**Document extract:**
——————————

Sunday, 30 November 2014

SCARLET AND GREEN

Front cover - Kevin Lunn Huntsman 1989

THE COLNE VALLEY BEAGLES - LOOKING BACK


‘Scarlet and Green’ is a book, long out of print,  written by Ken Green and Simon Shaw, illustrating three centuries of the Colne Valley Beagles.

Some of the illustrations below appear in the book and some others I have culled from the late Ken Green’s extensive archives and are probably courtesy of Huddersfield Examiner, as no one else took decent photographs in the days they represent.

A few on here date from the earliest days when the pack was kenneled at Black Rock Mills, Linthwaite and Henry Lockwood, nicknamed Peg Lockwood as he was thought to have a wooden leg, was the Master, the Lockwood family owning the mill.  In fact my first real job was as a textile designer there, by which time the hounds were long gone from the mill and other generations of Lockwoods ran the factory producing ‘Colne Valley Tweed’.  The mill, now mostly demolished, was forever known locally as 'Peg Lockwood's'.

The pack was originally a harrier pack, not beagles, and somehow it was held together during WW2 until the cost and inconvenience of harriers forced the change to the more practical beagles in 1951.

——————————

**Dataset content:**

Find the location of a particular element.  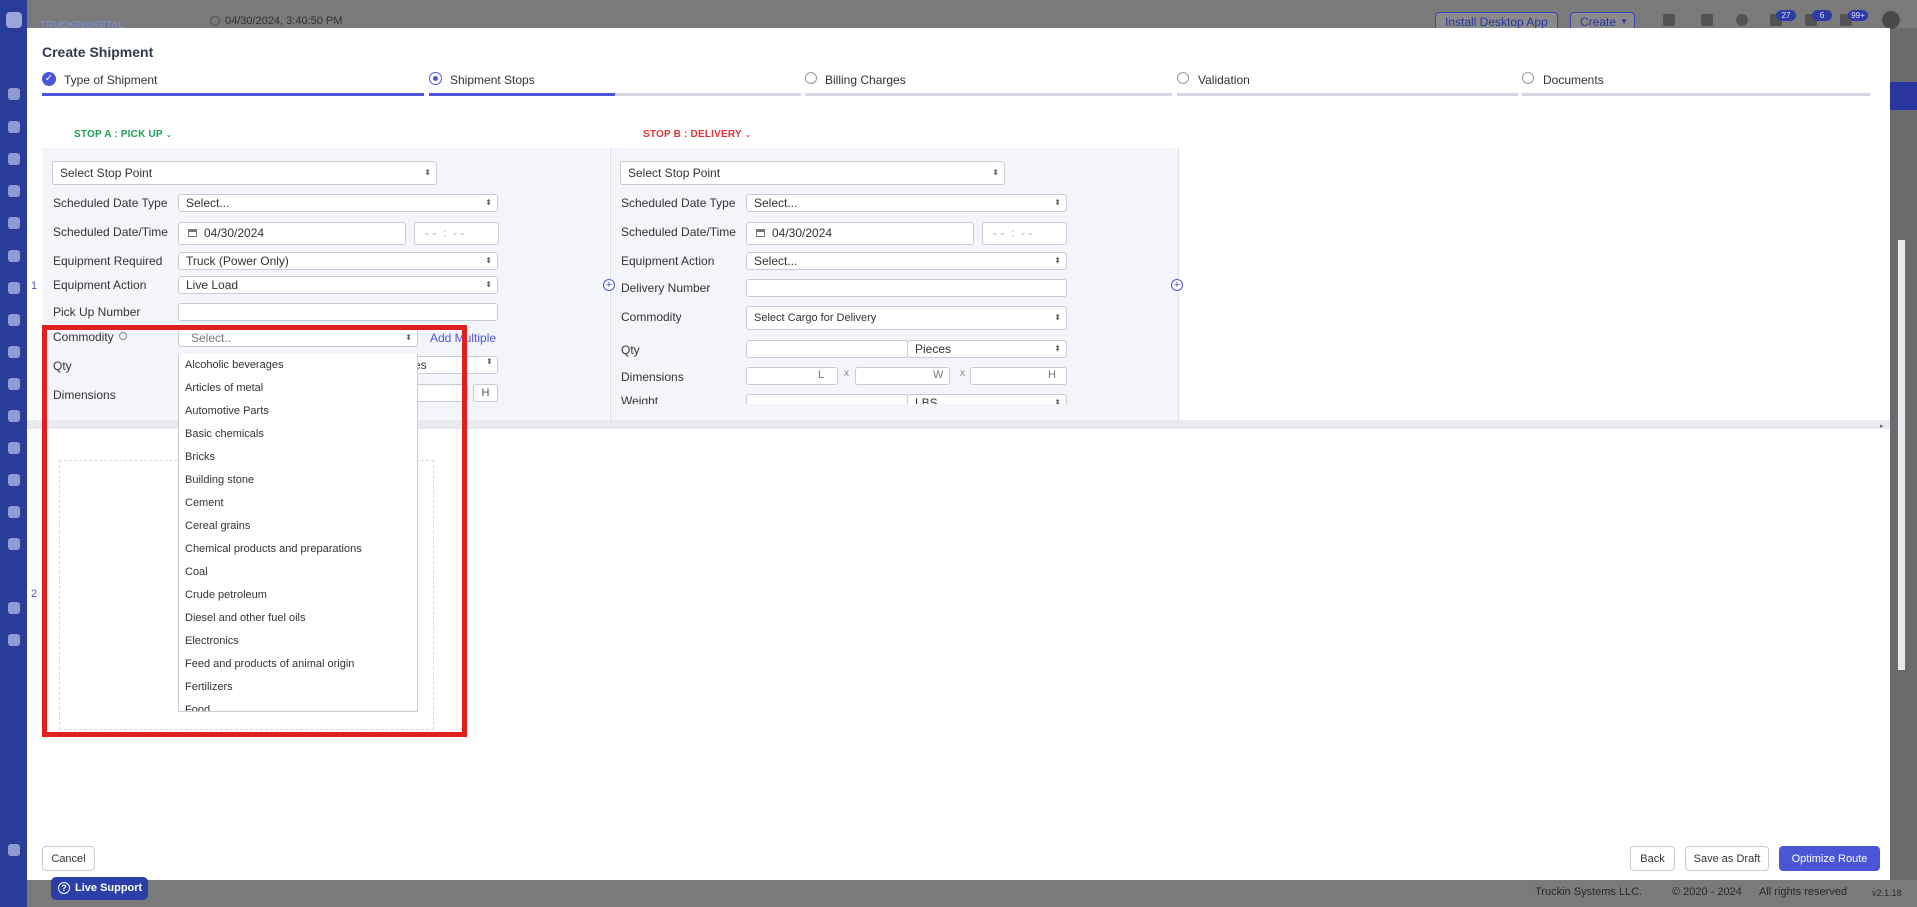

——————————

**Complete the following:**
1 – Based on the post about the Colne Valley Beagles, decide whether each statement agrees with it: (a) the pack switched from harriers to beagles in 1951, (b) the mill at Black Rock Mills still stands in full, (c) the book 'Scarlet and Green' is still in print. Answer yes or no for each, and quote the words from the post that settle it.
2 – Continue the post about the Colne Valley Beagles from the point where it stops.

**Answers to the exercise:**
1 –
(a) Yes: "forced the change to the more practical beagles in 1951."
(b) No: "The mill, now mostly demolished".
(c) No: "long out of print".

2 –
Of the authors, Ken Green was a CVB huntsman for 21 years.  His day job was as a self employed window cleaner.  I mention this because there are those who seem to think ‘hunting’ is for ‘toffs’ but if you look at the photographs you will see this is not necessarily the case.  Both the CVB and the HVB are what one might call working class hunts, note the cloth caps, even if they were supported by the occasional local millowner.  So called social and financial status were and still are a complete irrelevance to the membership and many of us still wear cloth caps which are part of the hunt uniform.  The CVB as with the Holme Valley Beagles used to have two meets on a Saturday, one in the morning with a break at a pub for quick refreshment then an afternoon meet so that the millworkers, the engineers, the chemical and other workers of the area could get there after the obligatory Saturday morning work of that era.  Simon Shaw was a close friend of Ken Green, was a whipper-in and is custodian of much of Ken’s collection of CVB memorabilia and shared his passion for documenting the history of the hunt.

The pack became known as the Colne Valley Foot Harriers in 1893 although the book says there are records dating back to 1690.  Prior to 1893 Henry Lockwood had been associated with the Slaithwaite and Glocar Hunt for ten years. Their hounds lived in homesteads around the area and were called together on the day of hunting.  He brought them together to form the Colne Valley Foot Harriers

The first image is that of Henry Lockwood, with the harriers and his huntsman Andy Dyson with the old Southern hound type along with three pure bred otterhounds. 


Henry Lockwood and Andy Dyson in 1893

1907  Arthur Booth at the Royal Hotel with the harriers.
1911 Colne Valley Harriers with Huntsman Arthur Booth.  Henry Lockwood, Master, is third from the right with his hunting horn in his vest.




1923 Colne Valley Harriers with Huntsman Arthur Booth at The Lamb Hotel, Hillhouse.

Dave O’Lindas, gamekeeper for the Whitley Beaumont estate who lived at Dungeon Cottage which became the home of the Colne Valley hounds in 1915


Dungeon Cottage


A centenary plate

A bit of the history.  An escaping Luddite hid the guns somewhere in the wood here.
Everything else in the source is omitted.